Grubb & Ellis/centennial, Inc. v. Gaedeke Holdings, Ltd. And Gaedeke Landers, L.L.C.

401 F.3d 770, 2005 U.S. App. LEXIS 5062, 2005 WL 711774
CourtCourt of Appeals for the Sixth Circuit
DecidedMarch 30, 2005
Docket04-5198
StatusPublished
Cited by12 cases

This text of 401 F.3d 770 (Grubb & Ellis/centennial, Inc. v. Gaedeke Holdings, Ltd. And Gaedeke Landers, L.L.C.) is published on Counsel Stack Legal Research, covering Court of Appeals for the Sixth Circuit primary law. Counsel Stack provides free access to over 12 million legal documents including statutes, case law, regulations, and constitutions.

Bluebook
Grubb & Ellis/centennial, Inc. v.

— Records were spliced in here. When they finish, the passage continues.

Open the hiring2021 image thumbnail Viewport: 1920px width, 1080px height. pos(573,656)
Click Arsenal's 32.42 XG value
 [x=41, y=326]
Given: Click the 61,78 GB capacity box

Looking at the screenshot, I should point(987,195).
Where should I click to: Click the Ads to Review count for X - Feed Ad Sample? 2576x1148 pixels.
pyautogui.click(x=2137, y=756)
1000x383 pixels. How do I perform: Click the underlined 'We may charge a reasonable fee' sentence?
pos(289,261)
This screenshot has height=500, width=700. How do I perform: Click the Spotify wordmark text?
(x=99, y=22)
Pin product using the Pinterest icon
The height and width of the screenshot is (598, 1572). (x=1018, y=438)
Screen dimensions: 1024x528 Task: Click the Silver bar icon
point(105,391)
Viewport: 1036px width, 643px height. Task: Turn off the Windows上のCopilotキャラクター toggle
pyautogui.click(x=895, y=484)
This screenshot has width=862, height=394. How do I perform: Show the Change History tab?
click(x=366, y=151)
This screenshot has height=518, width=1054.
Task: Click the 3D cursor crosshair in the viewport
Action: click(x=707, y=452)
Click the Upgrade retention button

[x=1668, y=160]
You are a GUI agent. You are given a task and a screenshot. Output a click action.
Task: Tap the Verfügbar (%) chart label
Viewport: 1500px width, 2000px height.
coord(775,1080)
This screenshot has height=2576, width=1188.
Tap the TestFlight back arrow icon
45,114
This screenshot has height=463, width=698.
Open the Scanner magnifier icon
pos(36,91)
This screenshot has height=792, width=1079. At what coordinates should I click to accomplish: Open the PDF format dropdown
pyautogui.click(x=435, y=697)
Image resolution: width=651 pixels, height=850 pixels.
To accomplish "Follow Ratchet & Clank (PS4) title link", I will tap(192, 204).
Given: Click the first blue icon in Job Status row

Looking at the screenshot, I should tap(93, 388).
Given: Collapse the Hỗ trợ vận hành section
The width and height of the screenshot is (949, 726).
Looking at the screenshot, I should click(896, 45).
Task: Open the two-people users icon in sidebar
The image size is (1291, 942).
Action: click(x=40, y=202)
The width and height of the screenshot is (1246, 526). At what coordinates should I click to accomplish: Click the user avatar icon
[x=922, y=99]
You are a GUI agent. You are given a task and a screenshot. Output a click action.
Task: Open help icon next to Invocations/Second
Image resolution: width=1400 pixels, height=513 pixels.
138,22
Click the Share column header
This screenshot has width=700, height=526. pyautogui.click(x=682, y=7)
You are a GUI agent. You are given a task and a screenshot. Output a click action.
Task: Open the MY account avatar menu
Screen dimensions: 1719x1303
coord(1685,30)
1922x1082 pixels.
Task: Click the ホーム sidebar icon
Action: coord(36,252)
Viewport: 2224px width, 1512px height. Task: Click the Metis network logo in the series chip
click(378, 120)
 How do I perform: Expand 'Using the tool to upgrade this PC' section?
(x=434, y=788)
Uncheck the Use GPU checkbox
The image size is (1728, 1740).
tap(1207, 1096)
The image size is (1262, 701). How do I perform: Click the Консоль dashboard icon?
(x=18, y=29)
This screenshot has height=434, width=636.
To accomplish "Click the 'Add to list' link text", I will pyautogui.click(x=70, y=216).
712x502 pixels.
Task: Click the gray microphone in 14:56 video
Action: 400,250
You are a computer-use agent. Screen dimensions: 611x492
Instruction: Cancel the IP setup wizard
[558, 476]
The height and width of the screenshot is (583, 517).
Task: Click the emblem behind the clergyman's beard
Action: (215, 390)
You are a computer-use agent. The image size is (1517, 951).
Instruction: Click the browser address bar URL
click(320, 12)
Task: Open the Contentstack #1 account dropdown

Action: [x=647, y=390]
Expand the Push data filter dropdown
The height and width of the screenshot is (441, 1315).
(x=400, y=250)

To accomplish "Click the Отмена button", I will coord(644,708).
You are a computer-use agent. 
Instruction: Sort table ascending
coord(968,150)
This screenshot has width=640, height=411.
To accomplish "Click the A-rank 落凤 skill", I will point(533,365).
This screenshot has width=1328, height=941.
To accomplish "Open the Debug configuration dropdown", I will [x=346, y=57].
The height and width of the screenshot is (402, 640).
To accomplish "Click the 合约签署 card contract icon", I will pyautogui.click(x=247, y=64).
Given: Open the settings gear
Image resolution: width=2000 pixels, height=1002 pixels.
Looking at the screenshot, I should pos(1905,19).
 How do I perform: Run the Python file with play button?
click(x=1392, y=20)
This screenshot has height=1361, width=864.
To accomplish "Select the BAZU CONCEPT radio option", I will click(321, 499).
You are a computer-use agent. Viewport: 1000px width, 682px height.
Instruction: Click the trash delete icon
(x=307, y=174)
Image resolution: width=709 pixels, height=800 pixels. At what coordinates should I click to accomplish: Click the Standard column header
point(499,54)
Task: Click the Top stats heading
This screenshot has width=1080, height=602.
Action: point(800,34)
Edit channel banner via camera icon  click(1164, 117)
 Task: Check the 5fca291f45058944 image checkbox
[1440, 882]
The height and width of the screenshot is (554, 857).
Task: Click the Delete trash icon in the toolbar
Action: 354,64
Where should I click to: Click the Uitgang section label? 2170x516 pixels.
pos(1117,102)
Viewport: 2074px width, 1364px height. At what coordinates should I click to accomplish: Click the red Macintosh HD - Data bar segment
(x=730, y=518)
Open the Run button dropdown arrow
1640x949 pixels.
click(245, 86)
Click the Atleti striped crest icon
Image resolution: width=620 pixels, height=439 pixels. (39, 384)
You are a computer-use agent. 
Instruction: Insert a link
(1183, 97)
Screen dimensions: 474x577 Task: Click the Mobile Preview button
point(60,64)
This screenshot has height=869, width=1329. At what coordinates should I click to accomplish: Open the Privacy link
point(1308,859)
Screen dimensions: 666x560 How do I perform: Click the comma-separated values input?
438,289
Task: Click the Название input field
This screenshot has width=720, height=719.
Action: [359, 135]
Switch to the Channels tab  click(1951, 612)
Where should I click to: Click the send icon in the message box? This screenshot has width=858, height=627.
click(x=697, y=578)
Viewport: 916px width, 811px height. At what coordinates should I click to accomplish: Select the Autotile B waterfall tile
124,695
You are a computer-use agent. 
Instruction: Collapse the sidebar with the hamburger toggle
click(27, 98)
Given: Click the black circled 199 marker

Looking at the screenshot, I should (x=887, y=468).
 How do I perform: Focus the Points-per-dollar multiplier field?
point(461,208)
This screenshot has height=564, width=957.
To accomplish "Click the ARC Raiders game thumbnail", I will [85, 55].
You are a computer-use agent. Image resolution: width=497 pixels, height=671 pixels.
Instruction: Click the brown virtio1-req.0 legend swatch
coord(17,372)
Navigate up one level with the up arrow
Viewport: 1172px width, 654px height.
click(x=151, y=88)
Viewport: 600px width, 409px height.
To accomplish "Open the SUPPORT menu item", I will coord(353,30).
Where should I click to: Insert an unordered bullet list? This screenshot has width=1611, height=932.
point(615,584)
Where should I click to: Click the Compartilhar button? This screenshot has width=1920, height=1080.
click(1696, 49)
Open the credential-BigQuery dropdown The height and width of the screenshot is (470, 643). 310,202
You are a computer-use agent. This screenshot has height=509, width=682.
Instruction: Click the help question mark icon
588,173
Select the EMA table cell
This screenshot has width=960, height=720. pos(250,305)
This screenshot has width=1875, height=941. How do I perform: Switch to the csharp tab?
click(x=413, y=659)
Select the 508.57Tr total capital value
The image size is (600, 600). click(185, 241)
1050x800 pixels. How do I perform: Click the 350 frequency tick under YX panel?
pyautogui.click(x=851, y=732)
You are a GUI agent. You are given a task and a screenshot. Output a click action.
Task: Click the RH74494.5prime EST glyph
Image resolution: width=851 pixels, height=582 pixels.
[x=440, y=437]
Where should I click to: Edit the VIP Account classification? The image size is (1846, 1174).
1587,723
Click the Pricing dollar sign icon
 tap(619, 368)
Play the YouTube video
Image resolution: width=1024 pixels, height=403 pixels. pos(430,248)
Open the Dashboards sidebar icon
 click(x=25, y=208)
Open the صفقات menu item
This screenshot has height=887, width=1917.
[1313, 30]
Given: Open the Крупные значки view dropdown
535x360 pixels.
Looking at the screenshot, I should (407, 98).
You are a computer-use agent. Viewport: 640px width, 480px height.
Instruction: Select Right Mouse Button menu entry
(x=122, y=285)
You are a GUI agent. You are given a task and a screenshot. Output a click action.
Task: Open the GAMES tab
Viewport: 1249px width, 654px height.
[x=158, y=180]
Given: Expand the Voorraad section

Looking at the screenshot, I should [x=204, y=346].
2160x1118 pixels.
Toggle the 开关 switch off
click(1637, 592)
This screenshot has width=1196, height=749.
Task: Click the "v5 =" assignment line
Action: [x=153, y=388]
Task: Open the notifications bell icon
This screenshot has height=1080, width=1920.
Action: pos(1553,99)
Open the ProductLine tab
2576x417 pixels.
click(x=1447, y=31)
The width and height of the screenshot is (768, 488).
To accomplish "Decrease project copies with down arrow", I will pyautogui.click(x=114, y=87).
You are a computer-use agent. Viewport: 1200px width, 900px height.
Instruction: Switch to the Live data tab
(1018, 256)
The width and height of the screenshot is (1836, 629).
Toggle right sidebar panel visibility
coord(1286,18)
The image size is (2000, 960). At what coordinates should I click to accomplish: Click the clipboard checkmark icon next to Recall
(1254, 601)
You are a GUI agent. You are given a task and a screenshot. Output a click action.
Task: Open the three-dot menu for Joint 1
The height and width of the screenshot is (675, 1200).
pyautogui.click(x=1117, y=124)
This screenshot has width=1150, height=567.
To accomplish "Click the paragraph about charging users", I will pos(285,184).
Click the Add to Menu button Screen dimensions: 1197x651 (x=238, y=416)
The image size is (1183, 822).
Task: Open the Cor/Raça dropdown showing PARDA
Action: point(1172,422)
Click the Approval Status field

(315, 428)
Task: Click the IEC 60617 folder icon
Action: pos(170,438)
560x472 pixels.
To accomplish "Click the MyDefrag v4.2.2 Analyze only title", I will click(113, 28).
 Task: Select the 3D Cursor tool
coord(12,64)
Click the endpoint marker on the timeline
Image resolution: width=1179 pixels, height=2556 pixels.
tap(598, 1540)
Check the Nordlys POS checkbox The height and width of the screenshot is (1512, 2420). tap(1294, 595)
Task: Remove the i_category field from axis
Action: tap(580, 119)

Gaedeke Holdings, Ltd. And Gaedeke Landers, L.L.C., 401 F.3d 770, 2005 U.S. App. LEXIS 5062, 2005 WL 711774 (6th Cir. 2005).

Opinion

OPINION

SUTTON, Circuit Judge.

Grubb & Ellis/Centennial, Inc. (Grubb & Ellis) agreed to be Gaedeke Holdings’s exclusive broker in trying to lease the Highland Ridge Tower Office Building (the Tower), a piece of commercial property located in Nashville, Tennessee. The agreement provided that Grubb & Ellis would receive a commission on all leases signed during the term of the agreement, and it provided that Grubb & Ellis would earn a commission on leases signed after the termination of the agreement so long as within ninety days of termination “negotiations continue or resume leading to the execution of a lease with any person or entity” with whom Grubb & Ellis negotiated. JA 17.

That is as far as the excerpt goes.